Why your Internet connection is so *#$@!' slow
An Internet surfer is seen after having failed to access a website in Singapore, 27 Dec. 2006.
You may not have heard of back-to-dialup delay syndrome (BDDS) before (OK, I just made it up), but I’m willing to bet that everyone who reads this has experienced it at one time or another.
BDDS is what happens to you in the evening when you’re trying to stream Marketplace on KPCC or watch The Only Way is Essex on Hulu and the Interwebs lock up on you. It’s like being stuck on the 110 North at rush hour: you jerk forward a bit, then stop, jerk forward, stop, jerk forward …

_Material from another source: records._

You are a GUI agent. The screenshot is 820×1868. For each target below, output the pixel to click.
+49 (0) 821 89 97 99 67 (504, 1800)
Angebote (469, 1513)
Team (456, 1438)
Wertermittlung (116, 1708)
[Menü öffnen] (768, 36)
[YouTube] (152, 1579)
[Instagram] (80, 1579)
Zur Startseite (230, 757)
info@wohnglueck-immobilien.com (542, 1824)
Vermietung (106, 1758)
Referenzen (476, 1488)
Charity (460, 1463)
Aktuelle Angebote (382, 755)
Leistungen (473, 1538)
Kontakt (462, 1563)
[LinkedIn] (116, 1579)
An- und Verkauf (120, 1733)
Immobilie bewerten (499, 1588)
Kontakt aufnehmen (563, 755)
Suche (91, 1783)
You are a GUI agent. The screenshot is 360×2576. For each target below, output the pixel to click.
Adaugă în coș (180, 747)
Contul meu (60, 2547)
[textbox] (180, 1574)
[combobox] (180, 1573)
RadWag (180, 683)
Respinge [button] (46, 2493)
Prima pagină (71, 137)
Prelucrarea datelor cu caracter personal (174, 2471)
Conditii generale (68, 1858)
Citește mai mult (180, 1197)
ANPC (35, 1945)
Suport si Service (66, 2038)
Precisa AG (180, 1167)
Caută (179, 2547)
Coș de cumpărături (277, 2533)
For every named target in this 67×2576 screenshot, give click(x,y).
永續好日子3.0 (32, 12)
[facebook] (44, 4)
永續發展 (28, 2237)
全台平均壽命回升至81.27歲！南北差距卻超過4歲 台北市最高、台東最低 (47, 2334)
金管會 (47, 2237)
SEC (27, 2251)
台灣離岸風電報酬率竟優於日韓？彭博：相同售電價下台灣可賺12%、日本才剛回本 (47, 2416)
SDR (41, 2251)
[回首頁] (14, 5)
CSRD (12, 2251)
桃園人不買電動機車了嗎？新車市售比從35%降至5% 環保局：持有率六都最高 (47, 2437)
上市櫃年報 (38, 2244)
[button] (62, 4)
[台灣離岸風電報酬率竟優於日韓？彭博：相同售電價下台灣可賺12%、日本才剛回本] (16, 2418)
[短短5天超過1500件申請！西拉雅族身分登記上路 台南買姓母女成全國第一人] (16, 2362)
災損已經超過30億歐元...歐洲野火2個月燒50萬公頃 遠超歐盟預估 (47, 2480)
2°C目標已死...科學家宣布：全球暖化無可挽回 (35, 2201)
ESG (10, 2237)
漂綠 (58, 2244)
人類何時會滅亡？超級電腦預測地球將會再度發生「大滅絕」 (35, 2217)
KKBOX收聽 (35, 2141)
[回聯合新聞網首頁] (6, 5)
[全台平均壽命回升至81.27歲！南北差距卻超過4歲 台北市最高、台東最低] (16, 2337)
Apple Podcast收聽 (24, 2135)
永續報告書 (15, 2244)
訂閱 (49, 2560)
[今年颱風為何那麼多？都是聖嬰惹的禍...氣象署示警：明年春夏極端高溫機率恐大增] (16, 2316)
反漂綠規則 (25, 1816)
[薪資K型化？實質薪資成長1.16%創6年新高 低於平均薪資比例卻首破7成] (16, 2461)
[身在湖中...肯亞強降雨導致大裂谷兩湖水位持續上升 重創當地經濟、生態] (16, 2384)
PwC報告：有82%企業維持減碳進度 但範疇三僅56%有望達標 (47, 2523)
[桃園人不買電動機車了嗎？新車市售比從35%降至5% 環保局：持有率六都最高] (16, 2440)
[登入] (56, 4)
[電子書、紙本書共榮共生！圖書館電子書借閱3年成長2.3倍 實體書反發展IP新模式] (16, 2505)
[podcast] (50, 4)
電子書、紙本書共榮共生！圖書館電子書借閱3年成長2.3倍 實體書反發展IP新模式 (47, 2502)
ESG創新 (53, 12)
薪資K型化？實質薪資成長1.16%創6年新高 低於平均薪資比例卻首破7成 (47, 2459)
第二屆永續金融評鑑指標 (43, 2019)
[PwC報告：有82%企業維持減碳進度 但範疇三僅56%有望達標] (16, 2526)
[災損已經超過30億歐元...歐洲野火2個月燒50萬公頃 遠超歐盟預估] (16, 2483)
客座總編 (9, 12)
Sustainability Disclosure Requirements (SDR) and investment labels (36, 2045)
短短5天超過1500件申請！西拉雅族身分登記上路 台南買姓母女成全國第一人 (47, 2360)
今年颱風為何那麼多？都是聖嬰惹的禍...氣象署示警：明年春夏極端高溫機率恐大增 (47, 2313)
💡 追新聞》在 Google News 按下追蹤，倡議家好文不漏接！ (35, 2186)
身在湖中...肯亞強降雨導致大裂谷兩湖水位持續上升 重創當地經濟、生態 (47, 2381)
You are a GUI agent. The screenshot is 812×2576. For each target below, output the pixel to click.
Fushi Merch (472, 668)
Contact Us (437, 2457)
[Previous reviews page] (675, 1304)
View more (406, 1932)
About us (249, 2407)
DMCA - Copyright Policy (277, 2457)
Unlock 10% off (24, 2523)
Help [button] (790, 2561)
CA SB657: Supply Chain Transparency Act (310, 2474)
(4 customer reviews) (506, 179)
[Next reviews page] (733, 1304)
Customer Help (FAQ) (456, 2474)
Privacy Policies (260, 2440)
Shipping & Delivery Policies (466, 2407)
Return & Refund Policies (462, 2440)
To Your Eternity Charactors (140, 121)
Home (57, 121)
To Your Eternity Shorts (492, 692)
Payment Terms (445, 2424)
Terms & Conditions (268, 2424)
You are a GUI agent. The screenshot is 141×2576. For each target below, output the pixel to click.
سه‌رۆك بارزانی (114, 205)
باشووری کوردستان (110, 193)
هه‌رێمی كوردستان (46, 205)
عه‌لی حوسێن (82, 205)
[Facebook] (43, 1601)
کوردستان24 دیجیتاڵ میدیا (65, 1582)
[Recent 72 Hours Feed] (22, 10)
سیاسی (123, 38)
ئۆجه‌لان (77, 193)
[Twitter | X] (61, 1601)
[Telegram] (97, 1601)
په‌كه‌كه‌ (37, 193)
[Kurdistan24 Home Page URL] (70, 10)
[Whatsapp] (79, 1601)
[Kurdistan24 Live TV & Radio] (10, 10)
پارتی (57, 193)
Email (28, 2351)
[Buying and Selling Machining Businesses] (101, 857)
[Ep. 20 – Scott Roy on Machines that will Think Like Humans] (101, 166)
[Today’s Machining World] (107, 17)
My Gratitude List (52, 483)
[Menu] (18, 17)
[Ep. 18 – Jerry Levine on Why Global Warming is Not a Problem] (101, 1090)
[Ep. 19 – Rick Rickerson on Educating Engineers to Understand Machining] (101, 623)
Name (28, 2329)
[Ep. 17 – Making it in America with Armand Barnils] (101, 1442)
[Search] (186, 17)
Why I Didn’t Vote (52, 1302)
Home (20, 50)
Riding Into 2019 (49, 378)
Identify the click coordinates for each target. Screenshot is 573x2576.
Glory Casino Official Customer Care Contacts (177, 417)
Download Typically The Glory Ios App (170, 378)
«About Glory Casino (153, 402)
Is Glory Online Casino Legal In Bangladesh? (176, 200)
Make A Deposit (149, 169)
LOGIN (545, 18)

When I’m afflicted by BDDS, I usually curse out loud, bash the table with my clenched fist and then go and make a cup of tea. And while I’m brewing up, I usually ask myself what the heck everyone is doing online at that time? Is everyone on Hulu? Is that the problem?
A new report out from a research company called Sandvine says that’s exactly the problem. During peak hours, which Sandvine says is between 8:45 p.m. and 10:45 p.m., 53.6 of Internet users are streaming entertainment. Only 16 percent are browsing and just 15 percent are sharing media with each other. Social networking? A mere 2.1 percent.
It was always obvious that entertainment streaming companies were going to be huge bandwidth hogs, but it turns out that the most gluttonous piggy of all is none other than Netflix. It sucks up a stunning 32.7 percent of all the downstream traffic during peak hours.
This study reminds me of similar research conducted during the Internet boom of the early 2000s. As online access improved, usage surged, and BDDS became chronic. Companies found that while they had good business models in principle, there simply wasn’t enough bandwidth to meet demand from consumers. Many of these companies collapsed as a result.
The Sandvine report raises the possibility that history could repeat itself. It noted that subscribers to online content providers are concentrating their Web activity within an increasingly narrow slice of time.
“This shift in behavior is a worrying trend for providers, who must engineer their networks for peak bandwidth. If we assume that a subscriber’s perception of value is directly tied to his or her monthly usage, then this trend means that it now costs more for service providers to deliver a constant value to the end consumer, and the network itself is increasingly inefficient.”